Establishing remote-working protocols ensures that employee’s individual needs are met and avoids misunderstandings: a manager may feel that they are being collaborative and supportive by letting their team get on with their work without much input, but for some team members, having feedback only at completion of a piece of work can feel overly critical.

3.     Being Flexible

 Employers also have to consider how flexible work schedules can be: do employees have other commitments which prevent them from working normal working hours, for example?

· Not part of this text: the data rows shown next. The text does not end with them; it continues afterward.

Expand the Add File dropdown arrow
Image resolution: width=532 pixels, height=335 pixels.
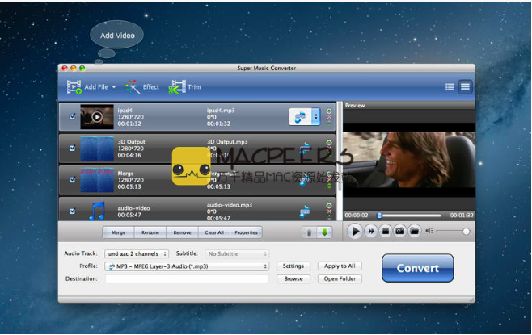(x=114, y=87)
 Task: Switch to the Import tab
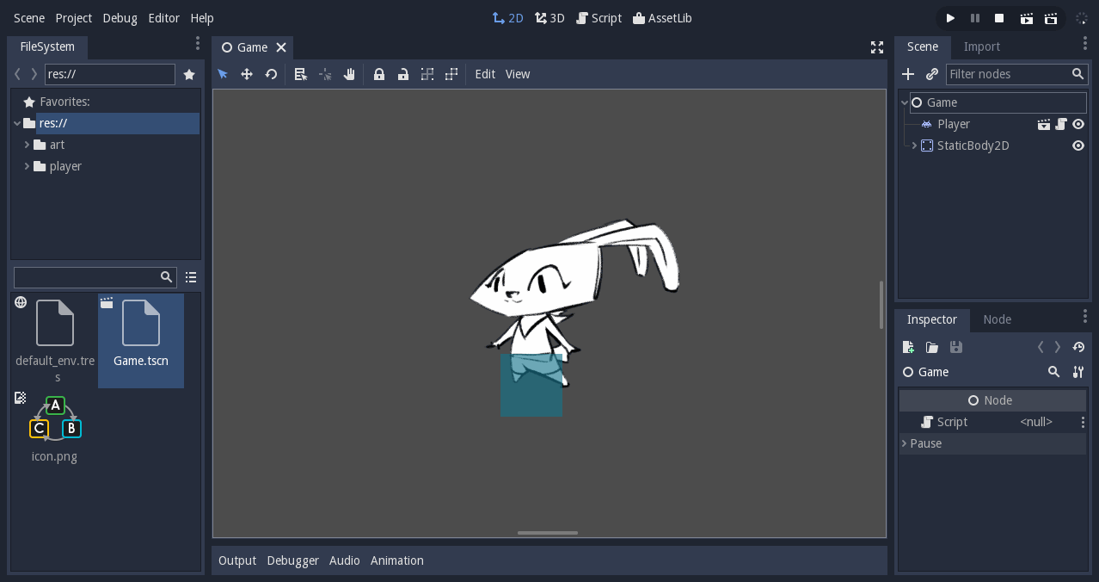coord(981,46)
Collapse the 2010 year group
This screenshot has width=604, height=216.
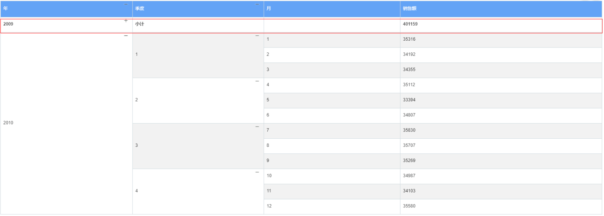click(x=126, y=36)
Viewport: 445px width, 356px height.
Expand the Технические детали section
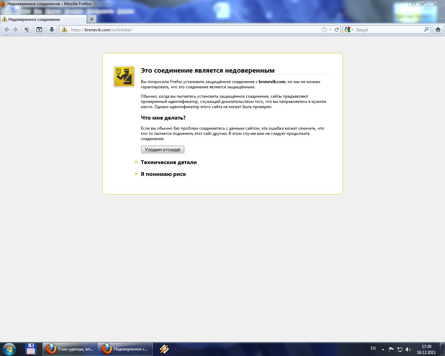[169, 162]
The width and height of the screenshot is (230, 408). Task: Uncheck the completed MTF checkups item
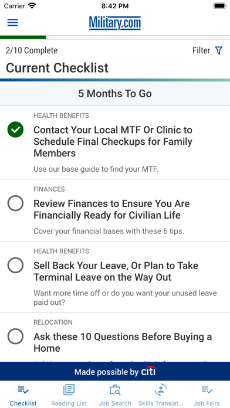pos(15,130)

Can employers and employees work around such commitments? Enabling the team to flex their work days to try and fit around other commitments hasn’t meant that people have ‘gone missing’; employees can still be as productive working flexibly as they were working 9-5 in the office. When employers can be flexible, they find that their employees give the same flexibility back.

4.     Recognition and Praise

 Praise can feel hollow when delivered via Zoom or Teams but recognising the great work employees are still doing is vital. Maintaining company traditions, e.g. employee awards, albeit remotely, can be a useful way of continuing to highlight the contributions of employees.

5.     Having Difficult Conversations

 It can be easy to put your head in the sand when considering providing constructive feedback or undertaking formal disciplinary procedures whilst we work remotely however its likely to cause larger problems in the long-term. We should aim to continue managing, and supporting, our teams as close to normal as possible. 

6.     Recruitment

Being a remote new starter is hard! We have found establishing more formal sessions to help understand company protocols and policies, complete training programmes, and integrate into the team essential. We’ve also formalised the informal sessions – we make sure there are coffee breaks and the odd glass of wine on a regular basis with different colleagues to ensure our new colleagues have met everyone over the course of their first few weeks. 

Conversely, the recruitment process itself has sped up. Scheduling interviews via Zoom or Teams can be done with a few days’ notice, with everyone’s diaries easier to slide into.

Social Interaction

 1.     Communication within the Team:

Replicating the organic, spontaneous, and easy communication between team members is a challenge for both companies and remote employees. Office-based employees report that being able to chat informally, exchange ideas, and ask for advice easily provides a positive working environment which contribute to creating and maintaining a successful team spirit. Employees who work from home simply don’t make mobile phone calls if they have a question and need advice, not wanting to disturb their colleagues. Employers now need to consider how to ensure that this lateral communication between team members continues when employees are working from home: scheduling regular catch-ups/updates both with and without the team managers can help to foster and maintain teamwork.

2.     Zoom Fatigue is Real

Investing in a video conference tool, such as Zoom or Teams, is money well spent! However, it is important to find the right balance between online meetings and letting employees get on with their work: hours and hours of Zoom meetings can increase fatigue and lead to a dip in employee motivation and engagement. Social interactions with more than 2 people can be challenging online, but the occasional full team get together can be a useful way of maintaining a sense of teamwork and boosting morale.

By using the share-screen function on Zoom or Teams, meetings can still take place, but presenters may need to consider the need for larger screens: are employees ‘watching’ on a laptop, or large monitor? How will the text appear on a small screen? Can the detail be read/seen properly? Here’s where investing in appropriate equipment for home-working is priceless.


While there are undoubtedly challenges for both employees and employers, who are more used to office-based working practices, remote-working offers opportunities to be more flexible, implement more effective ways of working, and explore novel solutions. By being creative, employers can provide an environment where employees can continue to work at the same high standard, to the benefit of all.